● **SUPPLIED PASSAGE**
^^^^^^^^

Lifestyle modification, consisting of diet and exercise, is the cornerstone of therapy for NAFLD and has been shown by many studies to improve liver histology [39, 40]. However, lifestyle modification is difficult to achieve and to sustain [41]. The remarkable progress that has been made in previous years in understanding disease pathogenesis has led to an explosion of medical therapies targeting various aspects of the fat accumulation and injury pathways. These therapies can be classified according to their intended targets into four general groups ( Figure 1).

Figure 1.

Targets of upcoming therapies for non-alcoholic fatty liver disease (NAFLD).

DNL, de novo lipogenesis; FGF, fibroblast growth factor; FMT, fecal microbial transplant; FXR, farnesoid X receptor; FXRE, FXR response element; GHRH, growth hormone-releasing hormone; GLP-1, glucagon-like peptide-1; PPAR, peroxisome proliferator-activated receptor; PPRE, PPAR response element; RXR, retinoid X receptor. Reprinted with permission from Rotman Y and Sanyal AJ. Current and upcoming pharmacotherapy for non-alcoholic fatty liver disease. Gut. 2017;66:180–190.

1. Targeting metabolism and oxidative stress

. Large randomized clinical trials have proven the beneficial effects of vitamin E in patients with NASH ( Table 1). In an innovative randomized double-blind placebo-controlled trial (RDBPCT), the authors found that a daily dose of 800 IU of vitamin E for 96 weeks improved the histological features of NASH (hepatic steatosis, lobular inflammation, and hepatocellular ballooning) in approximately 43% of non-diabetic patients compared with 19% of placebo ( P = 0.001) [42]. In an analysis conducted recently of patients from the control group of the FLINT trial, vitamin E’s ability to improve NASH histological features was further confirmed [43, 44].

^^^^^^^^

● **STORED DATA**
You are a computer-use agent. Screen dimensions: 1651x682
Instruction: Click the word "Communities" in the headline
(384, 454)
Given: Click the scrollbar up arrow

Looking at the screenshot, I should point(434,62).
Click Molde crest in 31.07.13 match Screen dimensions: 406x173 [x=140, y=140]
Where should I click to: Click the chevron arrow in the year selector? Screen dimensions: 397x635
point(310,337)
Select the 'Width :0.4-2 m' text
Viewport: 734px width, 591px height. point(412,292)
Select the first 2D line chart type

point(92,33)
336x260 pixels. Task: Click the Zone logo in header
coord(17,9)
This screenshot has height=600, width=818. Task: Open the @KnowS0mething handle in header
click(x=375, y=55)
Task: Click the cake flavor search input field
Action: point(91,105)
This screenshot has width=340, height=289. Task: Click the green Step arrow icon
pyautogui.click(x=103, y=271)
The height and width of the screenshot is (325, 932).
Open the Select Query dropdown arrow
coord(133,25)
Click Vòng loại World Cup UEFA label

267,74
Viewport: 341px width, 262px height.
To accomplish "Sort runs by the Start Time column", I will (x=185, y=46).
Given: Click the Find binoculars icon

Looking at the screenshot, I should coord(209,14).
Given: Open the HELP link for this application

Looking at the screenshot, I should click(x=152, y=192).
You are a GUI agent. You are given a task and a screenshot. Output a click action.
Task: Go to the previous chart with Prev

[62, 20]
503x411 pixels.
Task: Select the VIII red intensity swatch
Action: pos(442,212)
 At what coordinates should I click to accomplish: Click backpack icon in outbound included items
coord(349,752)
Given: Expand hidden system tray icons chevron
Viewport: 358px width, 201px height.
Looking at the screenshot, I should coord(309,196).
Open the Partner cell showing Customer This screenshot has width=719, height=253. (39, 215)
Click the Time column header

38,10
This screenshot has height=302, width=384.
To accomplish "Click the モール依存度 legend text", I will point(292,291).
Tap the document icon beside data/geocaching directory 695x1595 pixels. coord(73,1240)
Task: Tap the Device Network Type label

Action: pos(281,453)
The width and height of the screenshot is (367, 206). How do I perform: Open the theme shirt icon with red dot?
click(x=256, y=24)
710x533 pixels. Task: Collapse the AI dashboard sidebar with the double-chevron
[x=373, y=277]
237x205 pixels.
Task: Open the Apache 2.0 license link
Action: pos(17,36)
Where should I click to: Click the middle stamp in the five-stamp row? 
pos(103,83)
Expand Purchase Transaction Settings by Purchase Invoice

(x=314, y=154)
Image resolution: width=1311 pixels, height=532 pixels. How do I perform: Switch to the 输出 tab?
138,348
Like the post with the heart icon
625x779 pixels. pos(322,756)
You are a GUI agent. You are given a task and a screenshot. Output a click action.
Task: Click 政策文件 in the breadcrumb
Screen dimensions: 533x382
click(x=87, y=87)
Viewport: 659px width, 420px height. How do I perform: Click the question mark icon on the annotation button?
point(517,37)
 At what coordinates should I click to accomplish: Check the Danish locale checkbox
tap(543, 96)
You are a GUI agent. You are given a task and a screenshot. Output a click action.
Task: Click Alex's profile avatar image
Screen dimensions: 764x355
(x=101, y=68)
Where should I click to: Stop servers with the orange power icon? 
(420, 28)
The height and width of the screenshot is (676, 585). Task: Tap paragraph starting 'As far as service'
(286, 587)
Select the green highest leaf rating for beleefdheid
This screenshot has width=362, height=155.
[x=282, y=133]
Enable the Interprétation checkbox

^^^^^^^^

● **THE PROBLEM**
Type out the portion of the fatty liver therapy text that opens with the words containing "Lifestyle modification, consisting" and closes with "liver disease (NAFLD).", keeping every word and mark unchanged.

● **RESPONSE TO THIS TASK**
Lifestyle modification, consisting of diet and exercise, is the cornerstone of therapy for NAFLD and has been shown by many studies to improve liver histology [39, 40]. However, lifestyle modification is difficult to achieve and to sustain [41]. The remarkable progress that has been made in previous years in understanding disease pathogenesis has led to an explosion of medical therapies targeting various aspects of the fat accumulation and injury pathways. These therapies can be classified according to their intended targets into four general groups ( Figure 1).

Figure 1.

Targets of upcoming therapies for non-alcoholic fatty liver disease (NAFLD).